DOCUMENT TEXT:
==========
The Outlaw Josey Wales (1976)
June 26, 2021 10:52 AM - Subscribe

Missouri farmer Josey Wales joins a Confederate guerrilla unit and winds up on the run from the Union soldiers who murdered his family.

Josey Wales watches helplessly as his wife and child are murdered, by Union men led by Capt. Terrill. Seeking revenge, Wales joins the Confederate Army. He refuses to surrender when the war ends, but his fellow soldiers go to hand over their weapons -- and are massacred by Terrill. Wales guns down some of Terrill's men and flees to Texas, where he tries to make a new life for himself, but the bounty on his head endangers him and his new surrogate family.

Roger Ebert: Various, and inexhaustible, bounty hunters are constantly on the outlaw's trail, despite the Eastwood ability (in this movie as before) to wipe out six, eight, ten bad guys before they can get off a shot. Eastwood keeps moving West, picking up along the way a young Indian girl and then the survivors of a Kansas family nearly wiped out on their quest for El Dorado. The relationships in the group are easily established or implied. There's not a lot of talking, but everybody understands each other.

Eastwood is such a taciturn and action-oriented performer that it's easy to overlook the fact that he directs many of his movies -- and many of the best, most intelligent ones. Here, with the moody, gloomily beautiful, photography of Bruce Surtees, he creates a magnificent Western feeling.
==========
DATA LINES:
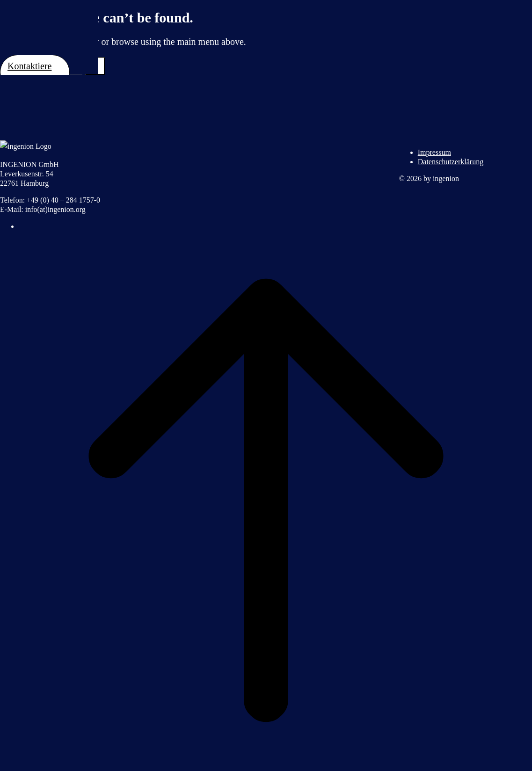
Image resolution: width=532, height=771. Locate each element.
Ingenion (49, 27)
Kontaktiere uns (29, 72)
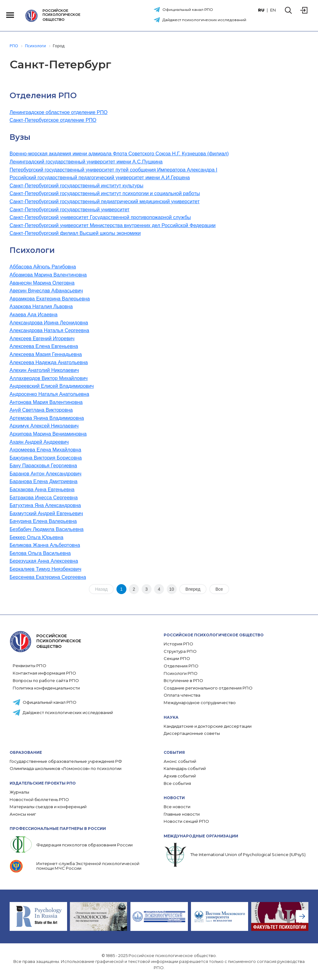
==========
CHALLENGE:
Repeat the passage of the Outlaw Josey Wales page above word for word, starting at "The Outlaw Josey" and ending at "new surrogate family.".

TASK SOLUTION:
The Outlaw Josey Wales (1976)
June 26, 2021 10:52 AM - Subscribe

Missouri farmer Josey Wales joins a Confederate guerrilla unit and winds up on the run from the Union soldiers who murdered his family.

Josey Wales watches helplessly as his wife and child are murdered, by Union men led by Capt. Terrill. Seeking revenge, Wales joins the Confederate Army. He refuses to surrender when the war ends, but his fellow soldiers go to hand over their weapons -- and are massacred by Terrill. Wales guns down some of Terrill's men and flees to Texas, where he tries to make a new life for himself, but the bounty on his head endangers him and his new surrogate family.